The blood group link was first announced by Chinese scientists in May last year. They hypothesized that blood group A (ABO system) may contribute to increased susceptibility to a new pathogen, while group O carriers are less susceptible to infection. The hypothesis of a relationship with the severity of COVID-19 was further confirmed by small studies in Italy and Spain, but Danish scientists found evidence of susceptibility to the virus depending on the blood group, but not the likelihood of complications. At the same time, observations from the United States did not confirm all of these conclusions.
To put an end to the scientific debate, researchers at the Intermountain Medical Center Heart Institute conducted a case-control study involving 108,000 confirmed COVID-19 patients. They analyzed the medical records that indicated the blood type. The range of clinical outcomes in patients was wide, from mild to the need for mechanical ventilation.
After adjusting the data for various factors, including gender, age, and blood Rh factor, the study authors found no relationship between blood type and susceptibility to infection and the severity of COVID-19. At the same time, the analysis confirmed the already well-known conclusions: the likelihood of complications is higher in men and in all patients over 60 years old, an additional risk factor is belonging to a non-white race and ethnic minorities.

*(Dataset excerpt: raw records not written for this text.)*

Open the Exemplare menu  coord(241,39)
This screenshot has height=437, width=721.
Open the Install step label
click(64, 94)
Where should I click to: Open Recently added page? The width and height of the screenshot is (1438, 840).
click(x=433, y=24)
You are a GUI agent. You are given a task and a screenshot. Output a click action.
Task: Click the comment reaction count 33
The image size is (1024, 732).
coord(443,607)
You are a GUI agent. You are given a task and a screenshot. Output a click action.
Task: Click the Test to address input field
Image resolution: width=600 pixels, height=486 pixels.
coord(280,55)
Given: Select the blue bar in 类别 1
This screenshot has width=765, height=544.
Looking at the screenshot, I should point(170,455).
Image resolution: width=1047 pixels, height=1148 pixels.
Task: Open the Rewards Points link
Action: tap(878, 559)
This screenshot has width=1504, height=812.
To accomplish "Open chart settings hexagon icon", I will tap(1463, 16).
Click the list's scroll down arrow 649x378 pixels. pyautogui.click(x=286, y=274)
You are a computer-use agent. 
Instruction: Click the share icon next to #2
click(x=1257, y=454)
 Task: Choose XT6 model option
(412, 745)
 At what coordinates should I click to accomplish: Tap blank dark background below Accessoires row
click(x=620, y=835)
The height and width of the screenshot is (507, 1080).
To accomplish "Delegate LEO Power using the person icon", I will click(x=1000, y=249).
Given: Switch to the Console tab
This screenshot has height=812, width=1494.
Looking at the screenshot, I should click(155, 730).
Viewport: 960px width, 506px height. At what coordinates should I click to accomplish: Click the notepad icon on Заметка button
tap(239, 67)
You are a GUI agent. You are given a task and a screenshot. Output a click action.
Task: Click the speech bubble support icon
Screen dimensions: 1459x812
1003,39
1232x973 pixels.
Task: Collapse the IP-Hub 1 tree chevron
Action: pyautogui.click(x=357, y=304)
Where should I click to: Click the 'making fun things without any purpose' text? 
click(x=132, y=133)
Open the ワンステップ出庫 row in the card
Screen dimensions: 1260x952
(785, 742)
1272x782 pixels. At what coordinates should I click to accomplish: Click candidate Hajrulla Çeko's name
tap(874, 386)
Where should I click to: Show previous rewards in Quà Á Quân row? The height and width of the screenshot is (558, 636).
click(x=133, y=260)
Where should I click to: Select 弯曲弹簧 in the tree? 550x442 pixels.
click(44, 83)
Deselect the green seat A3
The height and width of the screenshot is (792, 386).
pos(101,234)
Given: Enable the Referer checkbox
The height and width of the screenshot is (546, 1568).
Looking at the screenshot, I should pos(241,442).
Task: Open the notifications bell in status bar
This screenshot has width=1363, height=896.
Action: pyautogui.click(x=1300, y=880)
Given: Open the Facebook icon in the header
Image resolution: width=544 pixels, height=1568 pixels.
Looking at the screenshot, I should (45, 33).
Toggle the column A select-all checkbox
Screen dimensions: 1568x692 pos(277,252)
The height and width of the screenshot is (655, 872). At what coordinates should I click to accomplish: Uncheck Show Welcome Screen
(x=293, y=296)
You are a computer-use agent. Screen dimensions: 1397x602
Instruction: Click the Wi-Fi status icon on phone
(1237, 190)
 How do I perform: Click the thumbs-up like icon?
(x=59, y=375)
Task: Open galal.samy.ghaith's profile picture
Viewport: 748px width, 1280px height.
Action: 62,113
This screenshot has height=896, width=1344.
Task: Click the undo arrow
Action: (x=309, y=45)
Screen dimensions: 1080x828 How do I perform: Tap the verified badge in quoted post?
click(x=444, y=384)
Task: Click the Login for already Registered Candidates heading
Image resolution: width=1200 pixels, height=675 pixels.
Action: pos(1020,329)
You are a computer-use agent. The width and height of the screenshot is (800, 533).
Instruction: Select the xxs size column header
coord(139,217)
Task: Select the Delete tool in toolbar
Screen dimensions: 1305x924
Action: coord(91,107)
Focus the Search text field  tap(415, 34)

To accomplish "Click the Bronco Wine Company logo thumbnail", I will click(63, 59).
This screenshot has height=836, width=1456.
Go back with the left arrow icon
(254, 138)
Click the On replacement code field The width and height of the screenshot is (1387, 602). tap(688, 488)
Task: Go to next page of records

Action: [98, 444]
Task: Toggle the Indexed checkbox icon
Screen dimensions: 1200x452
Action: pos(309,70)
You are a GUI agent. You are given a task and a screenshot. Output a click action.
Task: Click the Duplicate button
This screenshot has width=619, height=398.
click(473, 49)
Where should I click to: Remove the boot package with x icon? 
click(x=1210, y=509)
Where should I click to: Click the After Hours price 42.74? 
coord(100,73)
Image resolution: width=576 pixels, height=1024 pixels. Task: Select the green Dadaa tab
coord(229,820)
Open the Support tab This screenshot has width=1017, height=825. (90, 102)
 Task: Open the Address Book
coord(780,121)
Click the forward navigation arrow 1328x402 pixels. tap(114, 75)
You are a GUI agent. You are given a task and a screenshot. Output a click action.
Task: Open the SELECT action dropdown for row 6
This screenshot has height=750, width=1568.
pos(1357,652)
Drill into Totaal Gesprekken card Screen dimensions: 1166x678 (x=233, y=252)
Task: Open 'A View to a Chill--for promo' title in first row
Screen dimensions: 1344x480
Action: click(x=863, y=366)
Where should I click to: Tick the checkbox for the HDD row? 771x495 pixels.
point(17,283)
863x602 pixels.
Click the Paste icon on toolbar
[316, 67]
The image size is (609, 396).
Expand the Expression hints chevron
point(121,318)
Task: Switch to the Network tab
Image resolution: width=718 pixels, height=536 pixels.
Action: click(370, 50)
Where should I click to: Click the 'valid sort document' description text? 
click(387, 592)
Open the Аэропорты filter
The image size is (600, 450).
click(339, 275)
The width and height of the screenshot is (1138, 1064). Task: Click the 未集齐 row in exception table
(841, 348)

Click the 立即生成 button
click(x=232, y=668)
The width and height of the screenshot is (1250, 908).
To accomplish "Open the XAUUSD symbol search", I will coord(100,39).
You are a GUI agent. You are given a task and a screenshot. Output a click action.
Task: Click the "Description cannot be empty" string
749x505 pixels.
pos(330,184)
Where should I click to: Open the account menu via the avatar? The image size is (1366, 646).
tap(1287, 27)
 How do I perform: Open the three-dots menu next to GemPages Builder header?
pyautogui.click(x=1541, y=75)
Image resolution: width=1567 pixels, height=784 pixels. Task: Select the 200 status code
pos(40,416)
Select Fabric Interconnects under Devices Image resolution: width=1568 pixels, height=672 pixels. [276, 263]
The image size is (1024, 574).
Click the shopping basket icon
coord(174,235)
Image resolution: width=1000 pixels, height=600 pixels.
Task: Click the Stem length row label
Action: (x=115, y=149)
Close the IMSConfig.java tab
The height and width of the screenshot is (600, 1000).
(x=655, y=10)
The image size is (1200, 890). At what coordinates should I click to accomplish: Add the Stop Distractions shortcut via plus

The researchers suggested that previous evidence of blood type associations with coronavirus susceptibility and severity was due to small sample sizes, and many studies were retrospective and observational. Systematic errors and the influence of differences in the genetic background and geography of research are not excluded.
“Given the large-scale and promising nature of our study and the null results, we believe that associations of SARS-CoV-2 with blood groups are unlikely,” the study authors said.